# Source excerpt start

The rest of the country caught on after Aung La N Sang signed with ONE Championship, Asia’s largest MMA organization that broadcasts fights to 118 countries. After 13 years away from his home country, he returned in March 2016 to fight in Yangon, submitting his opponent with a guillotine chokehold in the first round.
That fight endeared him to the Myanmar people outside of his Kachinland home; he became a symbol of the entire country.
“When he performs in Yangon, the cheers blow the roof off the stadium,” said ONE’s public relations director Loren Mack. “In Myanmar, Aung La is a bonafide superhero.”
Champion of the people
Six months after his first victory in Yangon, Aung La returned again, defeating Poland’s Michal Pasternak by decision. That win set him up for a shot at Bigdash, the undefeated Russian champion, in Jakarta this past January.
But Aung La N Sang only got the invitation to fight Bigdash 10 days before the event, after the initial opponent dropped out at the last minute. Underprepared, the “Burmese Python” struggled through five punishing rounds, losing by unanimous decision and leaving the ring in a bloody mess.
“It showed me what he’s able to do,” Aung La N Sang said of that first loss to Bigdash. “Losing gives you an ability to improve yourself.”
In the rematch,Myanmar’s favorite son certainly looked improved. Just two minutes into the first round, Aung La N Sang knocked Bigdash down with a big left and pounced. The crowd frenzied as he pummeled the opponent, and though Bigdash would avoid a knockout and finish the full 25-minute fight, decisive damage had been done in those opening moments. All three judges scored the fight in Aung La’s favor.
“That knockdown scored a lot,” he said at his press conference, looking relaxed in front of the glittering ONE Championship title belt. “[Bigdash] is tough as nails, but my coach told me his chin is suspect.”

# Source excerpt end
# Data block start

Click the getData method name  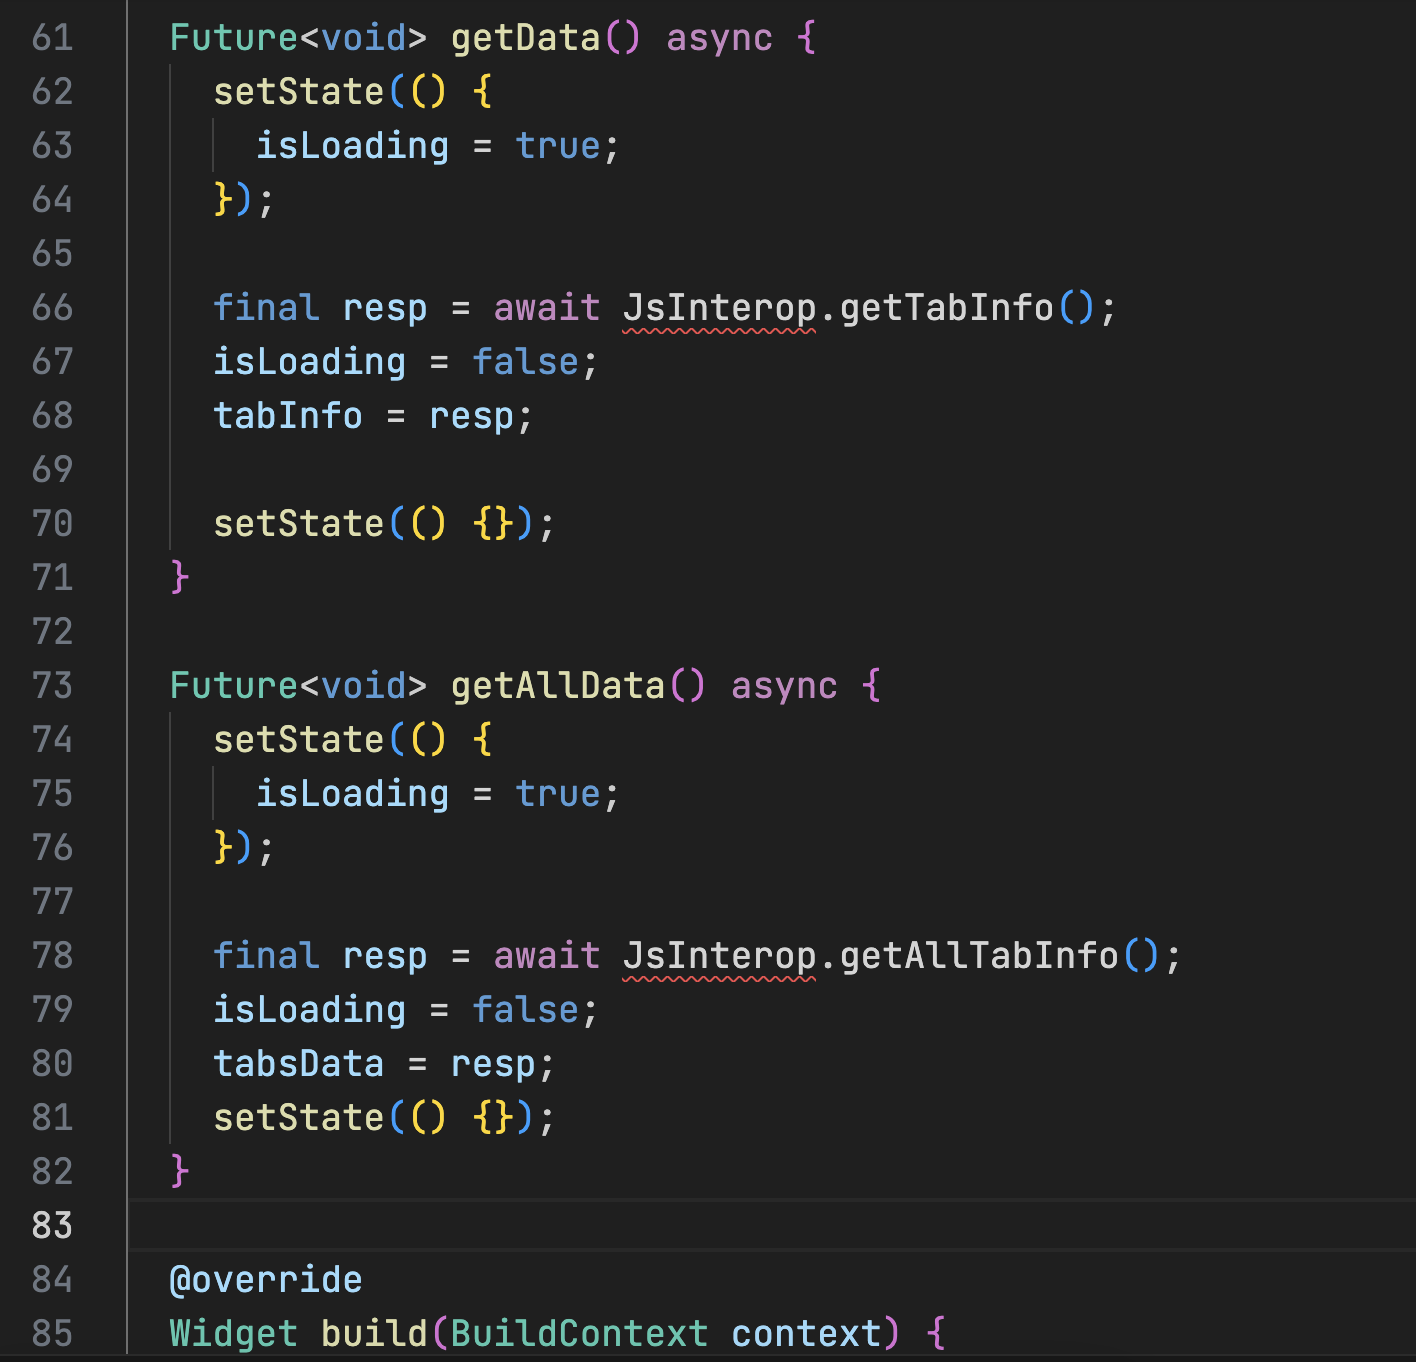coord(525,38)
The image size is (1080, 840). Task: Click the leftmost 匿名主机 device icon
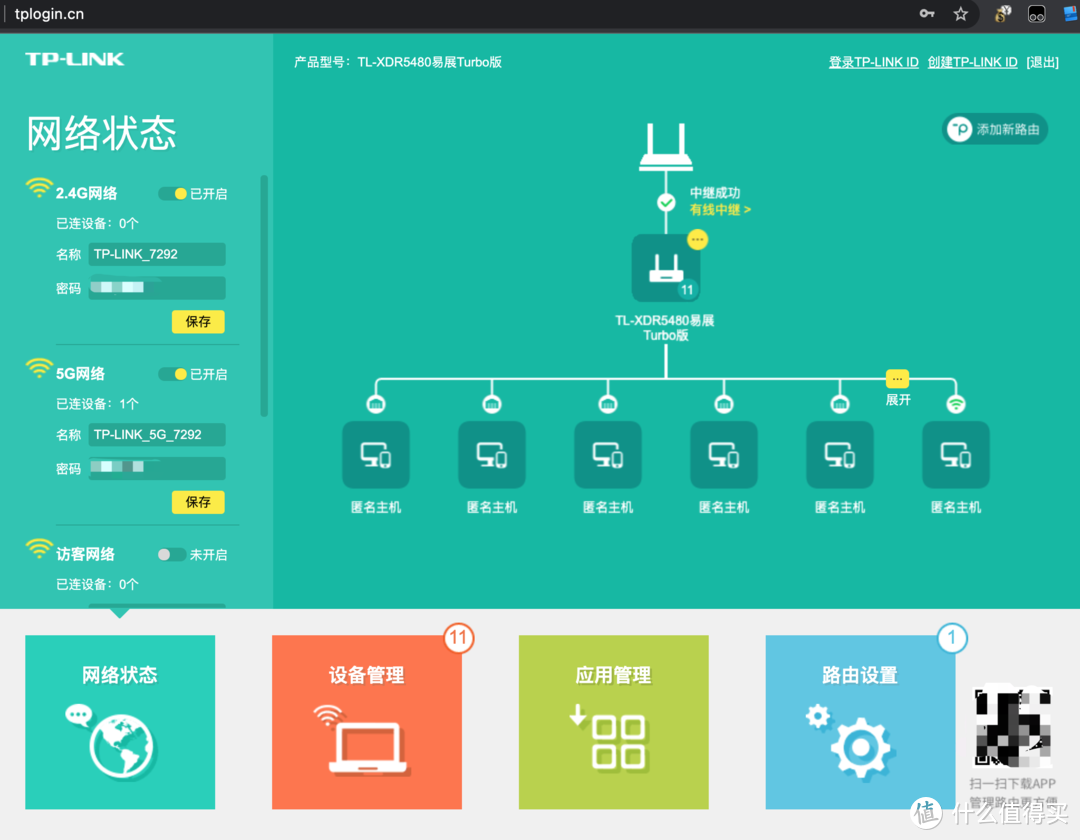click(x=375, y=454)
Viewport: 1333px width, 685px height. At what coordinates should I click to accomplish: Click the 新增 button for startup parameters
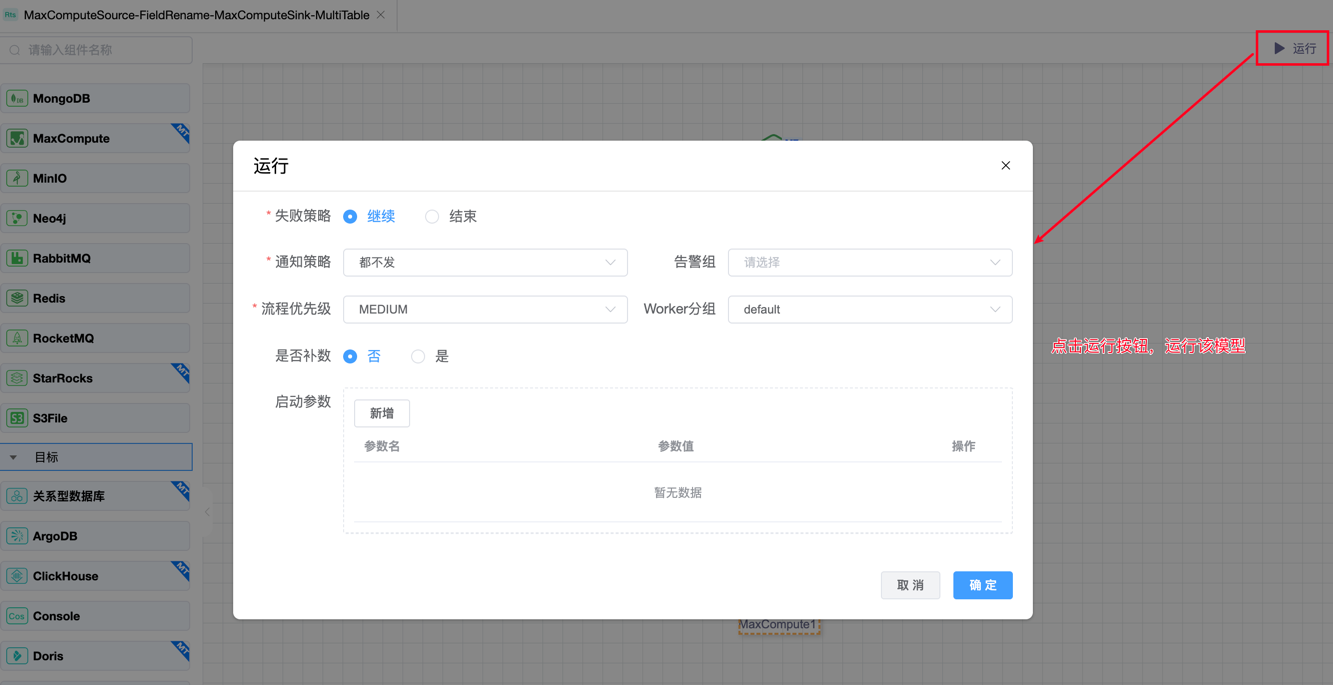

# Data block end

_Challenge A_
From the Aung La N Sang article above, copy everything from "Champion of the" down to "a bloody mess." word for word.
_Challenge B_
Pick up the Aung La N Sang article right after its last sentence and keep writing it.

_Reply A_
Champion of the people
Six months after his first victory in Yangon, Aung La returned again, defeating Poland’s Michal Pasternak by decision. That win set him up for a shot at Bigdash, the undefeated Russian champion, in Jakarta this past January.
But Aung La N Sang only got the invitation to fight Bigdash 10 days before the event, after the initial opponent dropped out at the last minute. Underprepared, the “Burmese Python” struggled through five punishing rounds, losing by unanimous decision and leaving the ring in a bloody mess.

_Reply B_
The entire country celebrated the win, with posts and videos of the fight flooding Facebook for the rest of the weekend; nearly 1 million people watched live streams in Myanmar, with even more tuning in to the TV broadcast.
Outside the stadium, vendors hawking Myanmar flags and stickers did big business in the hours leading up to the main event. A young couple with their toddler son, all wearing the national flag as temporary tattoos on their cheeks, said they were bringing their child to his first MMA fight.“He has to see Aung La N Sang,” they said. “He is Myanmar’s hero.”
And now, its champion. Even though he’s already left and returned to his wife and son in Maryland – where he earned US citizenship in 2015 – Aung La N Sang will be back in the ring again to defend his belt, perhaps before the year is out.
Having won all three fights he’s agreed to in Yangon, he said his countrymen are a source of inspiration. Whenever and wherever his next fight is, he’ll have a nation at his back.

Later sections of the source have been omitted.